● Work instructions: Below is some data. Retype exactly the lines starting at the one with "Instruction: Click the 'After" and ending at the one with "Mute audio of layer 4 swoosh mp3".
[Start of Attachment]
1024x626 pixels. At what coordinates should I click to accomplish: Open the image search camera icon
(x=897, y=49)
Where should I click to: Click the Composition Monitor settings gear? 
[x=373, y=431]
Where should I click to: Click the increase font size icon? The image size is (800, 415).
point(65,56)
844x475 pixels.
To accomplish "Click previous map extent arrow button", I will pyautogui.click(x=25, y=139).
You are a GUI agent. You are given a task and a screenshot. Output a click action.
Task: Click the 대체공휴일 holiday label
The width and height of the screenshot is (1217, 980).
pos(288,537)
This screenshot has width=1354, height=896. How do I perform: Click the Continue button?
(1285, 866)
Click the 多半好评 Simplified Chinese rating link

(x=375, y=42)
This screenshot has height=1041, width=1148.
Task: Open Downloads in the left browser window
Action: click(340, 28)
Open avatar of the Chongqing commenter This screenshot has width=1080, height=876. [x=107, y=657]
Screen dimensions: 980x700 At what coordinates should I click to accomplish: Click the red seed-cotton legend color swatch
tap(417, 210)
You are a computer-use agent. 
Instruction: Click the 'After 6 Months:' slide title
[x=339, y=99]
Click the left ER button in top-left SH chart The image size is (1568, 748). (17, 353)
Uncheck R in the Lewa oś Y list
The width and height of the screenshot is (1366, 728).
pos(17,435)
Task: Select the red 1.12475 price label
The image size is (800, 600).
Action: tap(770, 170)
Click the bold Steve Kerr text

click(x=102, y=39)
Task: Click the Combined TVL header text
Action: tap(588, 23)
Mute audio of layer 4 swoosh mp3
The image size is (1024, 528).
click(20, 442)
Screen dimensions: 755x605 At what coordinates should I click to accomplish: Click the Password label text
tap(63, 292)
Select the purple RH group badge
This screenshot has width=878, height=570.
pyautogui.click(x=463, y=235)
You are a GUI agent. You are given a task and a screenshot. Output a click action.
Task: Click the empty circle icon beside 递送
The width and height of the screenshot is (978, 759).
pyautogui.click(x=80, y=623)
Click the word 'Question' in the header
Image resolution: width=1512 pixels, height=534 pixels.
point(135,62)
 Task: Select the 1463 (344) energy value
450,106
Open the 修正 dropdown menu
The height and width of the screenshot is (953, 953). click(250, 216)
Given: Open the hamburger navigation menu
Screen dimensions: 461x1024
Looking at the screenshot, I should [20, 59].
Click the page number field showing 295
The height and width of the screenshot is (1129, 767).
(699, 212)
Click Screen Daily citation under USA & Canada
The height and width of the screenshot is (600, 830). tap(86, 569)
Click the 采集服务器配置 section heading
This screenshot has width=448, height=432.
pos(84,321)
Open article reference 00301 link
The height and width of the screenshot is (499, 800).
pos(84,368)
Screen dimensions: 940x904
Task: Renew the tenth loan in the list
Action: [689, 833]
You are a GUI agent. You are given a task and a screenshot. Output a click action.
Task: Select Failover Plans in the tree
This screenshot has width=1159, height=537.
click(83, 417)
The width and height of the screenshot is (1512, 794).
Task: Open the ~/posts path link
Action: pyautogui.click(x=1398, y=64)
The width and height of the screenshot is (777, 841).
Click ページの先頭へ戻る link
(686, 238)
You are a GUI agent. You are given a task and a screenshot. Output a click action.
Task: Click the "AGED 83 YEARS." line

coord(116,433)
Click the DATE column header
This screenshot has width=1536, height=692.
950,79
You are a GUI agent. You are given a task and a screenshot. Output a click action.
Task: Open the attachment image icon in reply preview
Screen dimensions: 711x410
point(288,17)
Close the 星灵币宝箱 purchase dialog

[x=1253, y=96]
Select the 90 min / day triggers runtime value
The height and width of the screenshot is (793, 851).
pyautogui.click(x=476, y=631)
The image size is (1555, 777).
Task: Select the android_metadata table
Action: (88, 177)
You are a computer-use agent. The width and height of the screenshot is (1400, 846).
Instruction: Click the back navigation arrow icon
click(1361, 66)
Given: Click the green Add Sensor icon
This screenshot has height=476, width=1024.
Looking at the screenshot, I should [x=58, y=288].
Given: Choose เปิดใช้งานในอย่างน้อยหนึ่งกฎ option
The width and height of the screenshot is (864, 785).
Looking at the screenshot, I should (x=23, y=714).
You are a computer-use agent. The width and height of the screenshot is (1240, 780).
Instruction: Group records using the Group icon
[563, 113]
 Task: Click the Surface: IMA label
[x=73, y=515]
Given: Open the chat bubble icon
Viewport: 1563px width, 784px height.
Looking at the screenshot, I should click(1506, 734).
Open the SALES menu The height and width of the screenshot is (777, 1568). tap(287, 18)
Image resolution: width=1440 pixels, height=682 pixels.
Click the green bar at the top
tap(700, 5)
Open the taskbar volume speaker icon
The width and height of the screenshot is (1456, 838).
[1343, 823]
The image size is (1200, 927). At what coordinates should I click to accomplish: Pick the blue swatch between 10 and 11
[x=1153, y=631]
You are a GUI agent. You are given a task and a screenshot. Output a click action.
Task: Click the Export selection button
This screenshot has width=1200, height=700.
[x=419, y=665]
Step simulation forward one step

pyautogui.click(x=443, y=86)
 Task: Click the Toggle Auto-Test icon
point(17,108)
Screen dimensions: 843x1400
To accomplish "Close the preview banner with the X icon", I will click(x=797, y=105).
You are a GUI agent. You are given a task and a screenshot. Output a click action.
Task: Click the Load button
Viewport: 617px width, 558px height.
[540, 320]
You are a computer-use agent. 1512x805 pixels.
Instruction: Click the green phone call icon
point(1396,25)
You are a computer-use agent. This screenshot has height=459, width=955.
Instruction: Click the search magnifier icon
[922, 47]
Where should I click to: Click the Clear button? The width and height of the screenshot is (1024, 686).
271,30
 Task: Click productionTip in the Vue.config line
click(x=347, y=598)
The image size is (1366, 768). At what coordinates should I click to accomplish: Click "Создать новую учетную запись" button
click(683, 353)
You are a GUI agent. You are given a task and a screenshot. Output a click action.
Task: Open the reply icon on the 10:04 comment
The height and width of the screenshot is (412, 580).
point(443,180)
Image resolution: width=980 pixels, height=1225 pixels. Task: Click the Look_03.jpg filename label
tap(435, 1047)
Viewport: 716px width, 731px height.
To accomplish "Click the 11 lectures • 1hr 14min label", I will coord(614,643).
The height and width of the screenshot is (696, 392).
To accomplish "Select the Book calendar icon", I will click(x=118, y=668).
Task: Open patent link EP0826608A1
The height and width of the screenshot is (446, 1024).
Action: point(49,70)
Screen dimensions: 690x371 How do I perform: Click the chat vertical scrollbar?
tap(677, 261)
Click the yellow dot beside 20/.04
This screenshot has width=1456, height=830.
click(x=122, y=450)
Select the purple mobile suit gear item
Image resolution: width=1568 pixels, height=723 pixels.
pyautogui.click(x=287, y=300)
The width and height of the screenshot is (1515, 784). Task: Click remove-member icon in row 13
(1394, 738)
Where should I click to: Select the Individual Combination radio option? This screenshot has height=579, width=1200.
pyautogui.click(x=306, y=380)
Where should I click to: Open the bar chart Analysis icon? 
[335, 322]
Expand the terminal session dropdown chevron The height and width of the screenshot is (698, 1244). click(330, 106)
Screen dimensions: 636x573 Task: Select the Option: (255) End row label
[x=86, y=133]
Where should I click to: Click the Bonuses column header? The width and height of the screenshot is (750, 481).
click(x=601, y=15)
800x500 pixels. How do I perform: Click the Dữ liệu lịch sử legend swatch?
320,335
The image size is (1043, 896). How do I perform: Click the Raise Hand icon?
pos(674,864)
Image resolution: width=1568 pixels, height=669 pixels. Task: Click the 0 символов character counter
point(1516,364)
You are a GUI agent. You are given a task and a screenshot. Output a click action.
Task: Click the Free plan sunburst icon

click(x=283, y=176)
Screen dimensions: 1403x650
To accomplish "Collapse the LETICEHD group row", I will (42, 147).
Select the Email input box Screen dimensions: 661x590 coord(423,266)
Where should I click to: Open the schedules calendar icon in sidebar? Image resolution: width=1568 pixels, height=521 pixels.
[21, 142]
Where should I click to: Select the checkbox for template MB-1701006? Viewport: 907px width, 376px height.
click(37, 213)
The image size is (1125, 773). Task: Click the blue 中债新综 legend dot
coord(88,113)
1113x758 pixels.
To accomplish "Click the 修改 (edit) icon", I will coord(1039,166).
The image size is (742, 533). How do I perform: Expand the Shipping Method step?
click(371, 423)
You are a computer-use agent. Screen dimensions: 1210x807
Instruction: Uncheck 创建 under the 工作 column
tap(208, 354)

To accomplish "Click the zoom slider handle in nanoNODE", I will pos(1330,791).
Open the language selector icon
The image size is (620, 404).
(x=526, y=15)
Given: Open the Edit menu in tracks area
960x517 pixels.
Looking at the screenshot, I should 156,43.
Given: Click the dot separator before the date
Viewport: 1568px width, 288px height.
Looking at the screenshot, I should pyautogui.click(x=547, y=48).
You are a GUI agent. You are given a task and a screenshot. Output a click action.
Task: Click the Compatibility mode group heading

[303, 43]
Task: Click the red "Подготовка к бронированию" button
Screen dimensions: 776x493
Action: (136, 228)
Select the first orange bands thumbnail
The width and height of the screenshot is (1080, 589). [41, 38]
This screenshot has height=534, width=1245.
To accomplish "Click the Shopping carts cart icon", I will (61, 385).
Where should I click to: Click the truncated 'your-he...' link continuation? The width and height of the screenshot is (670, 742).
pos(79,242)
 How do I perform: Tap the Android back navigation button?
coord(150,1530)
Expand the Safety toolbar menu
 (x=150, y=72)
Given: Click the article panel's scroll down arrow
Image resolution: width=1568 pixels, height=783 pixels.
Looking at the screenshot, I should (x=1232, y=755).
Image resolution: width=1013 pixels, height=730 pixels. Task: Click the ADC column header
[End of Attachment]
● Written reply:
Instruction: Click the 'After 6 Months:' slide title
[x=339, y=99]
Click the left ER button in top-left SH chart The image size is (1568, 748). (17, 353)
Uncheck R in the Lewa oś Y list
The width and height of the screenshot is (1366, 728).
pos(17,435)
Task: Select the red 1.12475 price label
The image size is (800, 600).
Action: tap(770, 170)
Click the bold Steve Kerr text

click(x=102, y=39)
Task: Click the Combined TVL header text
Action: tap(588, 23)
Mute audio of layer 4 swoosh mp3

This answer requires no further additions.